Setelah Al-Ghazali sukses dengan
konsep tasawuf moderatnya yang dianggap selaras dengan syariat, berturut-turut
muncul tokoh-tokoh sufi yang mendirikan zawiyyah pengajaran tasawuf akhlaqi di
berbagai tempat. Sebut saja Syaikh Abdul Qadir Al-Jilani (wafat 1166 M), yang
ajaran tasawufnya menjadi dasar Thariqah Qadiriyyah. Ada juga Syaikh Najmudin Kubra (wafat
1221 M), sufi Asia Tengah pendiri Thariqah Kubrawiyyah; Syaikh Abul Hasan Ali
Asy-Syadzili (wafat 1258), pendiri Thariqah Syadziliyyah asal Maghribi, Afrika
Utara; Ahmad Ar-Rifa’i (wafat 1320) yang mendirikan Thariqah Rifa’iyyah.
Selain itu, awal abad keempat belas juga menjadi fase pertumbuhan
Thariqah Naqsyabandiyyah yang didirikan oleh Syaikh Muhammad Bahauddin
An-Naqsyabandi (wafat 1389) dan Thariqah Syathariyyah yang didirikan Syaikh
Abdullah Asy-Syaththari (wafat 1428 M). Kedua thariqah tersebut belakangan
menjadi yang thariqah besar yang memiliki banyak pengikut di tanah air.[1]
Para sejarawan barat meyakini, Islam
bercorak sufistik itulah yang membuat penduduk nusantara yang semula beragama
Hindu dan Buddha menjadi sangat tertarik. Tradisi dua agama asal India yang
kaya dengan dimensi metafisik dan spiritualitas
itu dianggap lebih dekat dan lebih mudah beradaptasi dengan tradisi thariqah
yang dibawa para wali. Sayangnya dokumen sejarah islam sebelum abad 17 cukup sulit dilacak.[2]

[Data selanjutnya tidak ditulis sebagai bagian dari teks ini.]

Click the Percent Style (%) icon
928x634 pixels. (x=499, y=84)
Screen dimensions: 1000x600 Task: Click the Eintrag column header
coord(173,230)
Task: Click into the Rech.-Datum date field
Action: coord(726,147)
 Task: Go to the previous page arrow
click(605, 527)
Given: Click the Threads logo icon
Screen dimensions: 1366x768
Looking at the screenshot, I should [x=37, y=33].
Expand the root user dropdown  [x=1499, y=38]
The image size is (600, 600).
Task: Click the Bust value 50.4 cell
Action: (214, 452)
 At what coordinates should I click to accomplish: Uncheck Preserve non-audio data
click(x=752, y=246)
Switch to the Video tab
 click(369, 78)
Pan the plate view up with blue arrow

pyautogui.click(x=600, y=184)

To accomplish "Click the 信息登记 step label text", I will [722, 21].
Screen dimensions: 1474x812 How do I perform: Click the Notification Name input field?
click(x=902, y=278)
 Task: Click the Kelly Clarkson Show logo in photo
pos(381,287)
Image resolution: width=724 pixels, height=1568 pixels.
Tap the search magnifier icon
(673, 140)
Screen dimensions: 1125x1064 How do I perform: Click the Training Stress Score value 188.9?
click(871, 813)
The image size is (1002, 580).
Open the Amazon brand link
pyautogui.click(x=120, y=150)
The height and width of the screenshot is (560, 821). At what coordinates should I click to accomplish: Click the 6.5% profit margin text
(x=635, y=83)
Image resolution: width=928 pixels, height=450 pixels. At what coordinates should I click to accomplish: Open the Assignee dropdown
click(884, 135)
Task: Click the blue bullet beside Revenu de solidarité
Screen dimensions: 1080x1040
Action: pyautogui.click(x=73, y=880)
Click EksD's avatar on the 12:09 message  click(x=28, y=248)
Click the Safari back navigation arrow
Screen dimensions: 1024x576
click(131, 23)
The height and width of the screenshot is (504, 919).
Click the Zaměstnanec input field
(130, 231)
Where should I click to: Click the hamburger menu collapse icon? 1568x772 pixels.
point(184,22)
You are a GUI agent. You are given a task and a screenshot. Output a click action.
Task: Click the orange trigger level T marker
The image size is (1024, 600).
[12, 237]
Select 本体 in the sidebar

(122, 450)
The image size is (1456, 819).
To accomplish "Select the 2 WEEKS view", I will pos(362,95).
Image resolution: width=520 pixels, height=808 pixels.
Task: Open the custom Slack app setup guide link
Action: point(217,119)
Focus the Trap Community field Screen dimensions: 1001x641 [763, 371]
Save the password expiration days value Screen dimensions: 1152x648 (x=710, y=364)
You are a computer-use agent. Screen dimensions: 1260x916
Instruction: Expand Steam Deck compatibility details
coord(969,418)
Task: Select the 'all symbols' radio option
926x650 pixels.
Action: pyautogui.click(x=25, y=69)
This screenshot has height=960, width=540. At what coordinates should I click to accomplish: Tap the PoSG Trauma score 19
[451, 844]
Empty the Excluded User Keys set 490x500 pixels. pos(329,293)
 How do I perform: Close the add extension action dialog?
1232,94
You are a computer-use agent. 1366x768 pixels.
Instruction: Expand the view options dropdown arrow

Meski begitu, beberapa catatan tradisional di keraton-keraton sedikit banyak
bercerita tentang aktivitas thariqah di kalangan keluarga istana raja-raja
muslim.
Salah satu referensi keterkaitan para
wali dengan dunia thariqah adalah Serat Banten Rante-rante, sejarah Banten
kuno. Dalam karya sastra yang ditulis di awal berdirinya kesultanan Banten itu
disebutkan, pada fase belajarnya Sunan Gunung Jati pernah melakukan perjalanan
ke tanah Suci dan berjumpa dengan Syaikh Najmuddin Kubra dan Syaikh Abu Hasan
Asy- Syadzili. Dari kedua tokoh
berlainan masa itu sang sunan konon memperoleh ijazah kemursyidan Thariqah
Kubrawiyyah dan Syadziliyyah.[3]
Meski jika mengacu pada data kronologi sejarah tentu saja pertemuan fisik
antara Sunan Gunung Jati yang hidup di abad 16 dengan Syaikh Abul Hasan
Asy-Syadzili yang wafat di abad 13, apalagi dengan Syaikh Najmudin Kubra yang
wafat pada tahun 1221 M, tidaklah mungkin.[4]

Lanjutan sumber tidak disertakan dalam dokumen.